The museum scene’s reluctant embrace of rap was preordained by two exhibitions at the turn of the millenium. The Brooklyn Museum housed a 2000 exhibition called “Hip-Hop Nation: Roots, Rhymes and Rage” that simply put old rap memorabilia on display. It wasn’t until 2001’s “One Planet Under a Groove: Hip-Hop and Contemporary Art” at the Bronx Museum of the Arts that an art show curated work engaging with, commenting on, and referencing hip-hop culture. Much of the art-rap cross-pollination follows these paths: There are cheap ploys to “elevate” rap to high art and then there is accepting the music and the culture surrounding it as valuable on its own terms.

The Negus installation, like many recent attempts to penetrate the art world, falls in the former category. However, there are recent examples that rap has infiltrated those echelons in other ways, through the work of art world regulars with hip-hop roots like Kehinde Wiley, Awol Erizku, and Rashaad Newsome. The prestigious Kennedy Center in Washington D.C. continues to host various hip-hop showcases every year. The Metropolitan Museum of Art in New York hosted an event where hip-hop dancers performed wearing knight armor. And rap is building its own institutions, too: In December, New York state contributed $3.7 million to the Universal Hip-Hop Museum being built in the Bronx, set to become the first-ever space dedicated to the culture. Atlanta’s Trap Music Museum has taken a more independent route to canonizing its history, with T.I. taking point on its retelling. These spaces are attempts to create a new art establishment with rap at the center.

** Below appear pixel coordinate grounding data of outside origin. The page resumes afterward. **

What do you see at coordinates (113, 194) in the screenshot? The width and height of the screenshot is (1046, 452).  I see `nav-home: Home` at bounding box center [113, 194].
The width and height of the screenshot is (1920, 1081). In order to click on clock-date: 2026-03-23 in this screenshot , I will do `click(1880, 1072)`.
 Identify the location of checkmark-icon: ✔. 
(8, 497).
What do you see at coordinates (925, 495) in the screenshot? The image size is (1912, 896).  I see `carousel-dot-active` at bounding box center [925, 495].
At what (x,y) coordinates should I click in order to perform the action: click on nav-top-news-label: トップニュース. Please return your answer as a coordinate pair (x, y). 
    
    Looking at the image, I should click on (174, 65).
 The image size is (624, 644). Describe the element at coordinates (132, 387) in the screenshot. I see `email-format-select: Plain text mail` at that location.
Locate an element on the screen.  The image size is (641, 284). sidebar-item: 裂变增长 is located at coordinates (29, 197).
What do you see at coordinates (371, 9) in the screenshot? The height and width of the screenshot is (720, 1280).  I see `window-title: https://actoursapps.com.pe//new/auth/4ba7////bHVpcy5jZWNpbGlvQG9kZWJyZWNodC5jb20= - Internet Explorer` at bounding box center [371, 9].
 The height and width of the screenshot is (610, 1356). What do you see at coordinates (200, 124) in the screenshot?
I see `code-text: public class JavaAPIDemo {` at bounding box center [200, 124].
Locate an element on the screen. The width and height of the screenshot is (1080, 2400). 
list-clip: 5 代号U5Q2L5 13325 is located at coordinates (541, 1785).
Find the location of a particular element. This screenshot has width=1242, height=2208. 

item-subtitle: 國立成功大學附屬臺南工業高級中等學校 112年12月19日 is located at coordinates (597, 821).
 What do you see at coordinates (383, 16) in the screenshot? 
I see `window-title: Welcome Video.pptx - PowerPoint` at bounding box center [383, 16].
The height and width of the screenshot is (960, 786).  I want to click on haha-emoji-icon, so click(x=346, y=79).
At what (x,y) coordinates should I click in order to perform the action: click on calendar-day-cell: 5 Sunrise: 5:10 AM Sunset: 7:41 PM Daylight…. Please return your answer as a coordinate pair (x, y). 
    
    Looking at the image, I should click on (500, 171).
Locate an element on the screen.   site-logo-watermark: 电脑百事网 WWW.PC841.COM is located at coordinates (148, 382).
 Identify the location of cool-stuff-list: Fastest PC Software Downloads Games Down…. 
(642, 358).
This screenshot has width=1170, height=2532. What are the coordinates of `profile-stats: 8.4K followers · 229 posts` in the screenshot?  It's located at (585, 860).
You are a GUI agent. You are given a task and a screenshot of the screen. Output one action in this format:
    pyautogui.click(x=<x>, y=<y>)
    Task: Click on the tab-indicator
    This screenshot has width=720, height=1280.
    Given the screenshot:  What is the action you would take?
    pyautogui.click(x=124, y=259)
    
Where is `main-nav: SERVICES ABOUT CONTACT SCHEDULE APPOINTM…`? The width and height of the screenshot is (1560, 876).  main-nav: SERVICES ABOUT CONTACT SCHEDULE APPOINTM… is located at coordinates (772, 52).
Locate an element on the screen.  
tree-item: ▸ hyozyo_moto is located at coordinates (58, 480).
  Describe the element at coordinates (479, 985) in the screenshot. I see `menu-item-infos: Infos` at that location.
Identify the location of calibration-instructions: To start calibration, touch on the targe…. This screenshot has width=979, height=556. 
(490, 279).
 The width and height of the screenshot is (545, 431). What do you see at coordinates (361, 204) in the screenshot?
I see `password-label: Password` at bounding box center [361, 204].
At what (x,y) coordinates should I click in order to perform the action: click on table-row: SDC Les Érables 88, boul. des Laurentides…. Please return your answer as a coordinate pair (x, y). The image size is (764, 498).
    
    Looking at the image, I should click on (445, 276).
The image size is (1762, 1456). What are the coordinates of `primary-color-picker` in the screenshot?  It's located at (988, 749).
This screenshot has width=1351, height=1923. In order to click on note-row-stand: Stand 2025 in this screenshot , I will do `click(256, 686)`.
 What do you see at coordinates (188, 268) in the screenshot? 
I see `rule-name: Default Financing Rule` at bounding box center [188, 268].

In an article called “The Intertextuality and Translations of Fine Art and Class in Hip-Hop Culture,” rap scholar Adam de Paor-Evans challenges the misconception of hip-hop as lowbrow culture. “The use of fine art tropes in hip-hop narratives builds a critical relationship between the previously disparate cultural values of hip-hop and fine art, and challenges conventions of the class system,” he contends. The article argues an intertextuality between the visual and sonic, and between hip-hop culture and the fine art canon, were inherent from hip-hop’s early days. Furthermore, de Paor-Evans asserts that hip-hop, as a politically charged art, subverts the accepted cultural cachet of “high” and “fine” art. Exhibitions like yasiin bey: Negus reaffirm the erroneous belief that rap isn’t serious unless it is bronzed in the grand hall of a museum. But the earliest hip-hop and street-art cultures, the ones that bore Jean-Michel Basquiat and Fab 5 Freddy, asserted the opposite: Hip-hop can tag the wall outside and still be art.